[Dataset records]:

## START

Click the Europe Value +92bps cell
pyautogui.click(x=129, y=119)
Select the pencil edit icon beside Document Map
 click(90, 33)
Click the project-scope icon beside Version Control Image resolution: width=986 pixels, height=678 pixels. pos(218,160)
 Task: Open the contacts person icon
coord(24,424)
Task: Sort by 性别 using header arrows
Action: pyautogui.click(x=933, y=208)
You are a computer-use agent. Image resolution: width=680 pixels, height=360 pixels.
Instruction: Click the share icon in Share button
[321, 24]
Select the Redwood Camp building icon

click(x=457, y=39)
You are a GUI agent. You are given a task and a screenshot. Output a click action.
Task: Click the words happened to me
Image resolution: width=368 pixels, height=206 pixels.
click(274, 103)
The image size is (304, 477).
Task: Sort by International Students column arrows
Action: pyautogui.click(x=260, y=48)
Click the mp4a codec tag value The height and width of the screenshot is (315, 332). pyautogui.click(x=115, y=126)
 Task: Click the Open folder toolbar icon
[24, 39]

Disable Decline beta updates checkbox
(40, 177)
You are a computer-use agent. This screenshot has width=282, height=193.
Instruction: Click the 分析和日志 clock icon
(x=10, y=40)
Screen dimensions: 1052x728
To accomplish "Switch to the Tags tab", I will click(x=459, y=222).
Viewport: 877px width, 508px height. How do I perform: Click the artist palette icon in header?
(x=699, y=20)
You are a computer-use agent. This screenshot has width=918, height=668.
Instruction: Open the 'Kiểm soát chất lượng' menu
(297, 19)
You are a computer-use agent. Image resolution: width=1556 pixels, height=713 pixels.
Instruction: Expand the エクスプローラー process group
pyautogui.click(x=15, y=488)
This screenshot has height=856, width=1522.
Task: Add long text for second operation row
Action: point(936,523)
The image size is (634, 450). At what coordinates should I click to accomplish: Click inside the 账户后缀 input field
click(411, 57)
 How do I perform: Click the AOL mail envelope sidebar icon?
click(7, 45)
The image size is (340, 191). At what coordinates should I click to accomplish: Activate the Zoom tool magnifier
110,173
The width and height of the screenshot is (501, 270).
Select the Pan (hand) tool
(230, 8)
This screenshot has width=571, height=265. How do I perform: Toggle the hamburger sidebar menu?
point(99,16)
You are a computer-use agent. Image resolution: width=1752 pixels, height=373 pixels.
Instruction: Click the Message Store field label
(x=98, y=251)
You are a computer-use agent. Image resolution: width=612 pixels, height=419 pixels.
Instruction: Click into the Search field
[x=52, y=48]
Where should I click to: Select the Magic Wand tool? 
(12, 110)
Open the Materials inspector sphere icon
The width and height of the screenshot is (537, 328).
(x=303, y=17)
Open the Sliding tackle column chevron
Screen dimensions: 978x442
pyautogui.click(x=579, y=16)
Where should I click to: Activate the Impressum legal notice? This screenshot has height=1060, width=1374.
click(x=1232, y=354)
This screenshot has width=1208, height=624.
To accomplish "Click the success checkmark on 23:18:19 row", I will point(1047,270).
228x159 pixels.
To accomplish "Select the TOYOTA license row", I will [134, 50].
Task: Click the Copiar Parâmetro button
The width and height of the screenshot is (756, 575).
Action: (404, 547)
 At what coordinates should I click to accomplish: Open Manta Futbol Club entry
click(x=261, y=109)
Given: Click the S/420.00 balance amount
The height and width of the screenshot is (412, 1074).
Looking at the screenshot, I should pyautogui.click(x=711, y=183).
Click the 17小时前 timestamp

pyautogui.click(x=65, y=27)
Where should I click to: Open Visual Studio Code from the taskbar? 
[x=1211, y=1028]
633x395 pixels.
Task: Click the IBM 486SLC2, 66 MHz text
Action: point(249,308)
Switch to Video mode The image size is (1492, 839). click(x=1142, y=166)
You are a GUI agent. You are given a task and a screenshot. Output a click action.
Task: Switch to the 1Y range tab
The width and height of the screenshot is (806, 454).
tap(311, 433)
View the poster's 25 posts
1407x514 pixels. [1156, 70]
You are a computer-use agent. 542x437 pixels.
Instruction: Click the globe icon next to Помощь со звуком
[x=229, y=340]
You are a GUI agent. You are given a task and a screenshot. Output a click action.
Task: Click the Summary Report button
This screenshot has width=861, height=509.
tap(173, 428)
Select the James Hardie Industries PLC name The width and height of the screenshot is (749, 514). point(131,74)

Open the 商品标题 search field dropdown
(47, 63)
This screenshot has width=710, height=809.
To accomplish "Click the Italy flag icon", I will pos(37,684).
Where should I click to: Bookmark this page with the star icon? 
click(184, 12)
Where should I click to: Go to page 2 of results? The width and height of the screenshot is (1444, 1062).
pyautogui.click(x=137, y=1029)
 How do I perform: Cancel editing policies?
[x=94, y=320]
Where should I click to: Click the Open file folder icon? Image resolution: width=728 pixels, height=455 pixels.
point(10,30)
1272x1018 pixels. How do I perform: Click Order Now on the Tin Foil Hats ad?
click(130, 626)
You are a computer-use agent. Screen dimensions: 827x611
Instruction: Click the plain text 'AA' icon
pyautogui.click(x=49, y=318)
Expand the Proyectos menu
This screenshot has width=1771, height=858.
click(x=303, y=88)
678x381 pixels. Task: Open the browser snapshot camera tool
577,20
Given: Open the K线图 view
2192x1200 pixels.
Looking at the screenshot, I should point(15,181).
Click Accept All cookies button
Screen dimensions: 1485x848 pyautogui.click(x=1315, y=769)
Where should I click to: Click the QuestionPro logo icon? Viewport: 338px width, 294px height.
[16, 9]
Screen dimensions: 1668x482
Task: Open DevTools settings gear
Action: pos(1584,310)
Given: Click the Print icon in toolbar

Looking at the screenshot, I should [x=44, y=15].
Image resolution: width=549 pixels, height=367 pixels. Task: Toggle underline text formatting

## END

[REQUIRED TASK]: List each line in the records above that contains the string "coordinates". Case counts.

[THE OUTPUT]:
The image size is (634, 450). At what coordinates should I click to accomplish: Click inside the 账户后缀 input field
The image size is (340, 191). At what coordinates should I click to accomplish: Activate the Zoom tool magnifier
 At what coordinates should I click to accomplish: Open Manta Futbol Club entry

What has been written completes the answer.